> Material for this task
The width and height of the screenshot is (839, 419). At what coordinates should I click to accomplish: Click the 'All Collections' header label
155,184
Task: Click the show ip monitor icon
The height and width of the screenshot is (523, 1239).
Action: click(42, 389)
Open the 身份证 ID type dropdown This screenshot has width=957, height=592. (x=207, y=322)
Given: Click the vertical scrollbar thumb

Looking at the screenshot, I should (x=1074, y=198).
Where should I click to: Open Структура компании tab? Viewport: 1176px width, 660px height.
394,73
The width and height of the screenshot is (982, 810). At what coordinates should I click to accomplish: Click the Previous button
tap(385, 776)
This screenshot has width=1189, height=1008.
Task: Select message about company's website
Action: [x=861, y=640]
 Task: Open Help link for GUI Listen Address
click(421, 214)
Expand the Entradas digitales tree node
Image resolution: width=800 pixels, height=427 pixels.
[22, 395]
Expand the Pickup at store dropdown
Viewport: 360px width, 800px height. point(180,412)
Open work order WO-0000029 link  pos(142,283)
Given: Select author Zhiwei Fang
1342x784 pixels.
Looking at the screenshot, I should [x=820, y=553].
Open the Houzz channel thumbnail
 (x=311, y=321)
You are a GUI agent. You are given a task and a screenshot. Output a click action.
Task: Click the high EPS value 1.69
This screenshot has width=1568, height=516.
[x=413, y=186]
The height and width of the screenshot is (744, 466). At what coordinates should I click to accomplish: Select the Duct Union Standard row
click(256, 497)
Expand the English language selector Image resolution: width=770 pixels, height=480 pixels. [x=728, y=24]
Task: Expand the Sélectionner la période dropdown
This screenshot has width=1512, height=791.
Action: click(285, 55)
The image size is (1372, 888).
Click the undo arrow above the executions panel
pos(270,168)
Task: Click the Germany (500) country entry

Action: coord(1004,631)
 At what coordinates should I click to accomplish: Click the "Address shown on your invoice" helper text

> What to produce
Turn every line of the records above into a Markdown table with the columns Row and Line. Number the rows and leave out blank lines.

> The response
| Row | Line |
|---|---|
| 1 | The width and height of the screenshot is (839, 419). At what coordinates should I click to accomplish: Click the 'All Collections' header label |
| 2 | 155,184 |
| 3 | Task: Click the show ip monitor icon |
| 4 | The height and width of the screenshot is (523, 1239). |
| 5 | Action: click(42, 389) |
| 6 | Open the 身份证 ID type dropdown This screenshot has width=957, height=592. (x=207, y=322) |
| 7 | Given: Click the vertical scrollbar thumb |
| 8 | Looking at the screenshot, I should (x=1074, y=198). |
| 9 | Where should I click to: Open Структура компании tab? Viewport: 1176px width, 660px height. |
| 10 | 394,73 |
| 11 | The width and height of the screenshot is (982, 810). At what coordinates should I click to accomplish: Click the Previous button |
| 12 | tap(385, 776) |
| 13 | This screenshot has width=1189, height=1008. |
| 14 | Task: Select message about company's website |
| 15 | Action: [x=861, y=640] |
| 16 |  Task: Open Help link for GUI Listen Address |
| 17 | click(421, 214) |
| 18 | Expand the Entradas digitales tree node |
| 19 | Image resolution: width=800 pixels, height=427 pixels. |
| 20 | [22, 395] |
| 21 | Expand the Pickup at store dropdown |
| 22 | Viewport: 360px width, 800px height. point(180,412) |
| 23 | Open work order WO-0000029 link  pos(142,283) |
| 24 | Given: Select author Zhiwei Fang |
| 25 | 1342x784 pixels. |
| 26 | Looking at the screenshot, I should [x=820, y=553]. |
| 27 | Open the Houzz channel thumbnail |
| 28 |  (x=311, y=321) |
| 29 | You are a GUI agent. You are given a task and a screenshot. Output a click action. |
| 30 | Task: Click the high EPS value 1.69 |
| 31 | This screenshot has width=1568, height=516. |
| 32 | [x=413, y=186] |
| 33 | The height and width of the screenshot is (744, 466). At what coordinates should I click to accomplish: Select the Duct Union Standard row |
| 34 | click(256, 497) |
| 35 | Expand the English language selector Image resolution: width=770 pixels, height=480 pixels. [x=728, y=24] |
| 36 | Task: Expand the Sélectionner la période dropdown |
| 37 | This screenshot has width=1512, height=791. |
| 38 | Action: click(285, 55) |
| 39 | The image size is (1372, 888). |
| 40 | Click the undo arrow above the executions panel |
| 41 | pos(270,168) |
| 42 | Task: Click the Germany (500) country entry |
| 43 | Action: coord(1004,631) |
| 44 |  At what coordinates should I click to accomplish: Click the "Address shown on your invoice" helper text |